Here are five suggestions on how Aristotle persuaded people:
1. Ethos/Character. Make sure people know why you are interested in this topic – and that is bigger than just you. This is not just “your pet idea.” This is an idea that is going to make a difference – for the organization, and for real people. If you are speaking with a group of people who know you, then the trust and respect you have built with them over time will be vital. If the people do not know you, then give personal examples why you care about this issue.
2. Logos/Reason. Create a chain of logic from identification of the issue to the reasons your solution is a winner. Use data, facts, evidence, and reason. Start with an outline to make sure that your logic chain is clear. Share this with an objective advisor who can give you feedback. You will often miss some steps because they are “obvious” to you.
3. Pathos/Emotion. Aristotle believed that persuasion was not possible without an appeal to emotion, and this was best done with storytelling. You need to know your audience and what they will care about. Tell them a story that they will connect with.
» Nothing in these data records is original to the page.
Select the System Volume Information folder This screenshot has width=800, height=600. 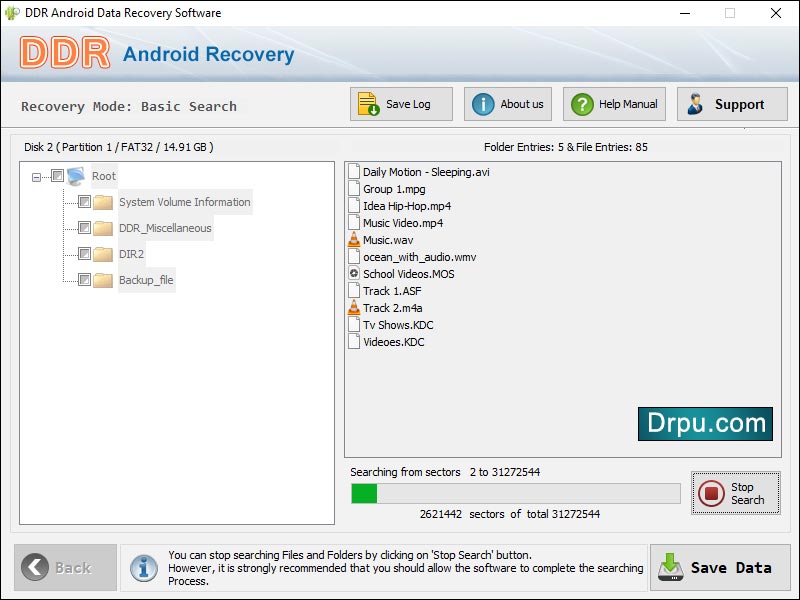[x=184, y=202]
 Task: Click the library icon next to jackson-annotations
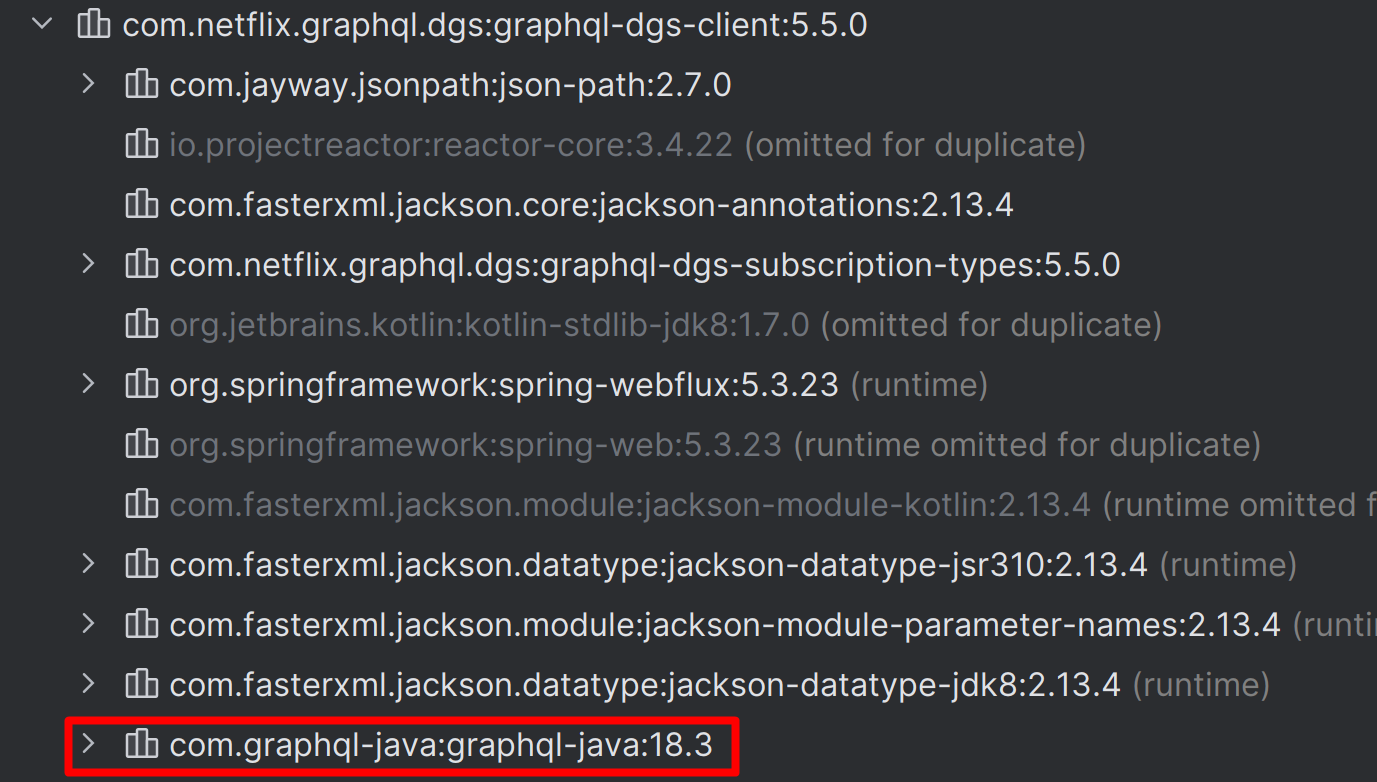(x=141, y=204)
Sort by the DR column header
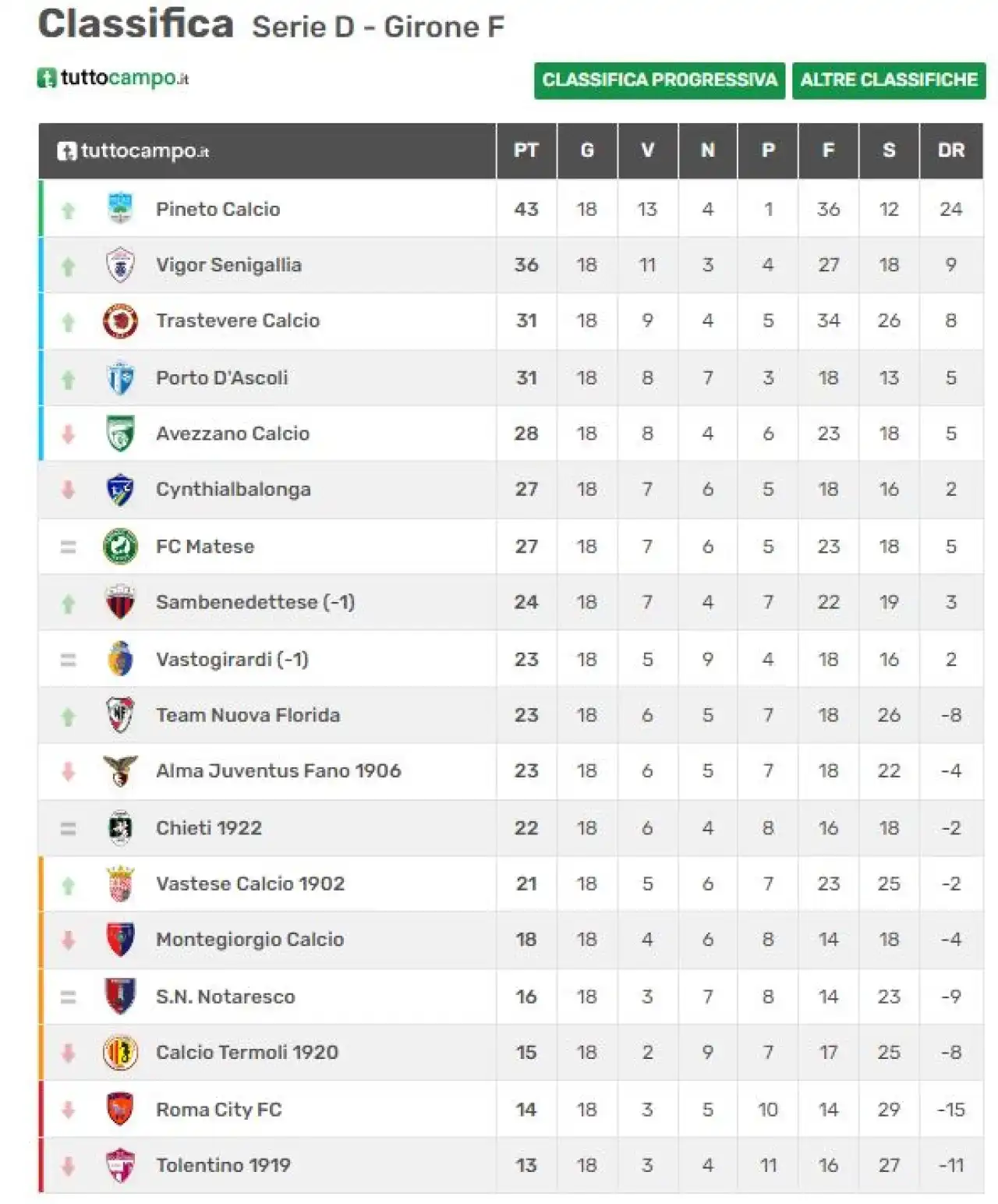Image resolution: width=998 pixels, height=1204 pixels. point(951,150)
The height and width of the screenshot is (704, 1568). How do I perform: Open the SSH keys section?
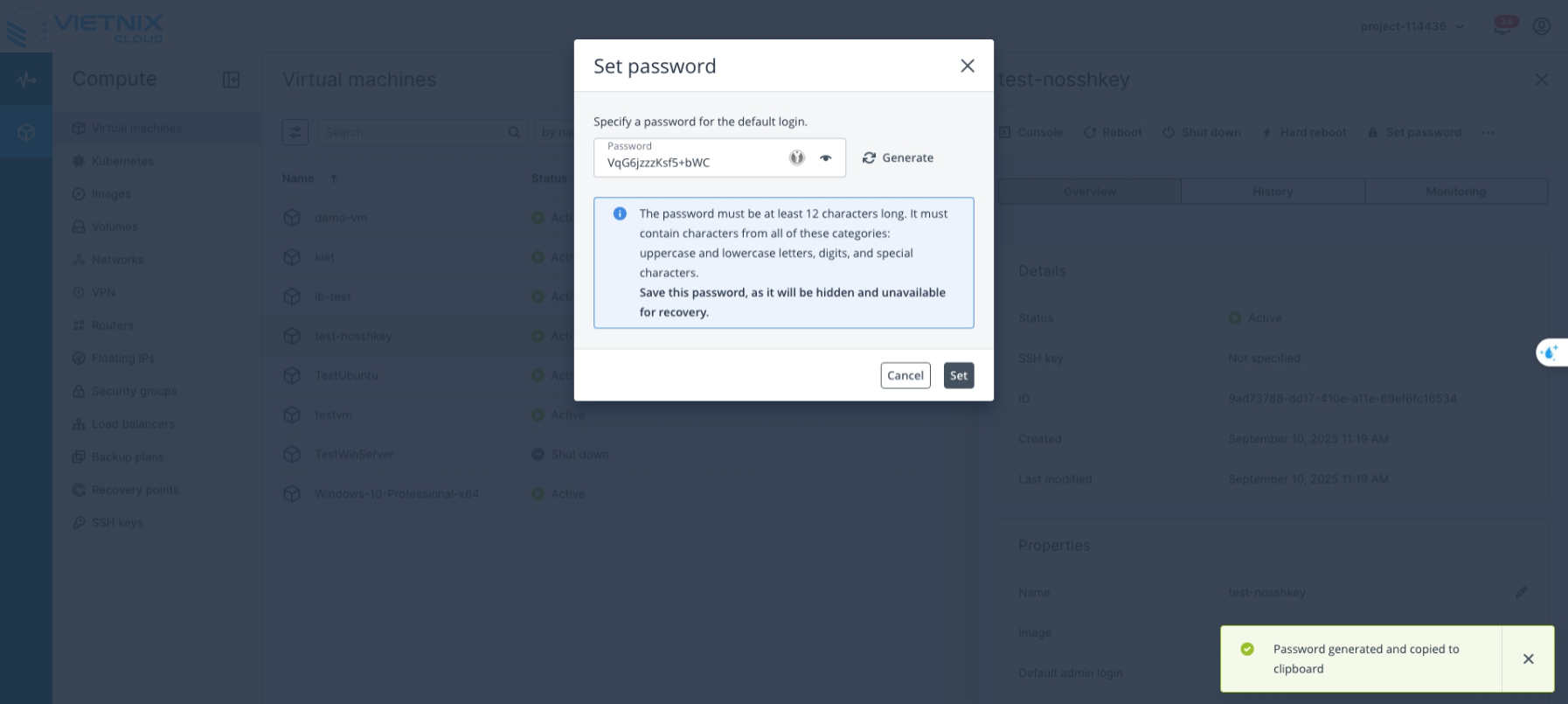click(x=117, y=522)
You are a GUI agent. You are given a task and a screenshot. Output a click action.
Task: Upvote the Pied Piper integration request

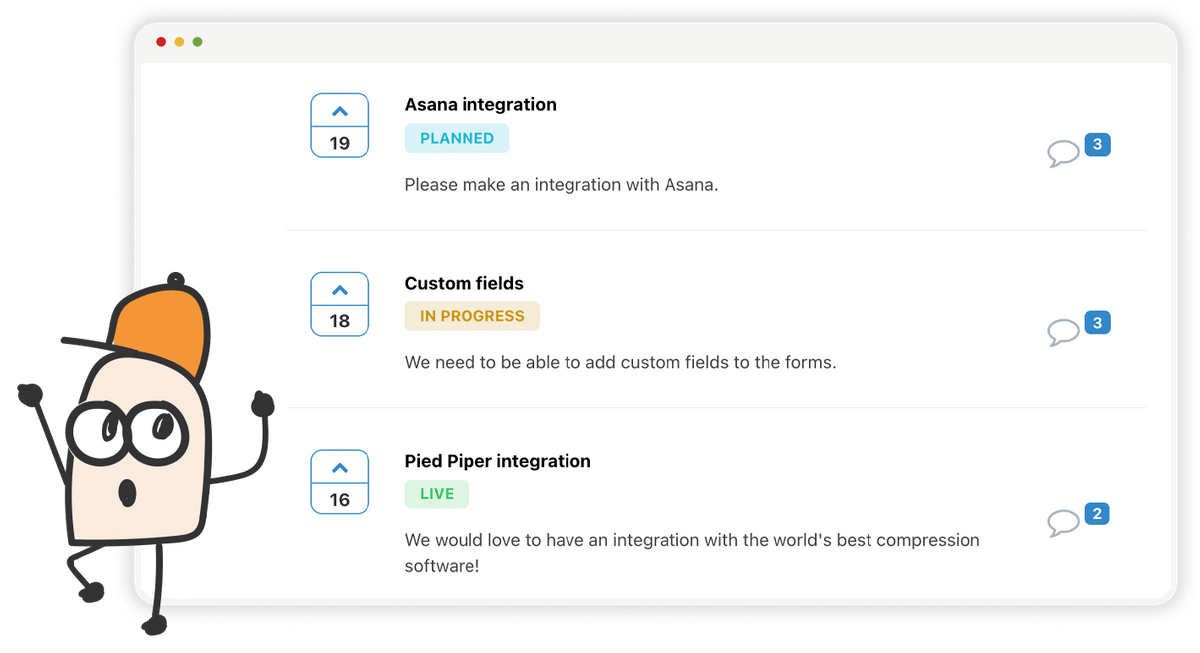point(340,468)
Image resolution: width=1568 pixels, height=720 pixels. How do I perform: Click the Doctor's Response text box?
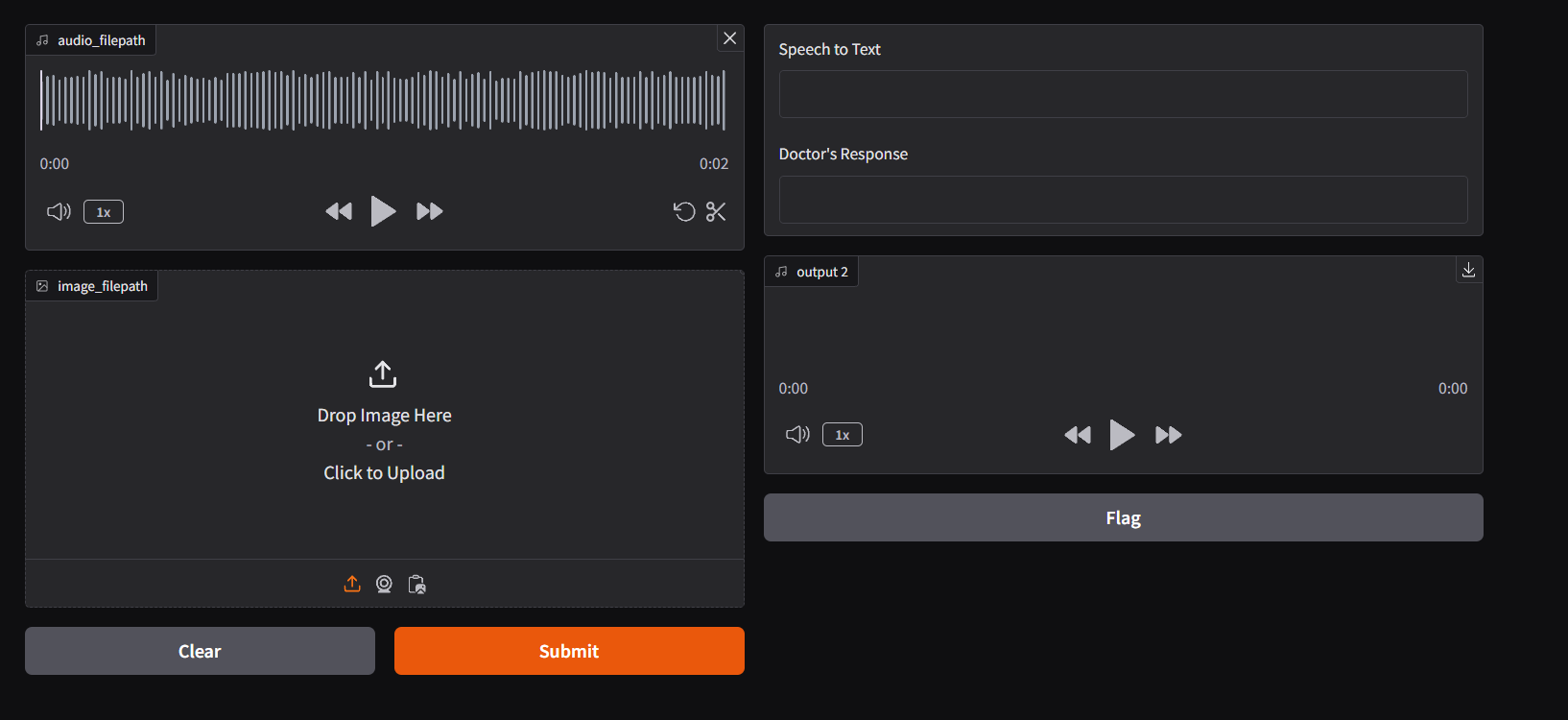pos(1123,200)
4. Metaphors. Add metaphors and analogies to your story which, Aristotle would say, provide “verbal beauty” to your talk. Warren Buffett once said that healthcare costs were like a “tapeworm” eating away at our economy. Newspapers used the word in their headlines of his talk.
5. Brevity. Attention will wane. Get to your strongest point as early in the talk as you can. Remember that less is more. Continue to go back to your outline and cut out fat that may not be needed. Remember the KISS principle: Keep It Simple Sweetheart.
The good news is that persuasion can be learned. If possible, have a few trusted colleagues observe your talk and provide feedback for improvement. Aristotle believed that successful communicators could unleash human potential and maximize happiness. Make that your vision!
*Ideas for this blog taken from: Gallo, C. “The Art of Persuasion Hasn’t Changed in 2,000 Years,” Harvard Business Review online, July 15, 2019.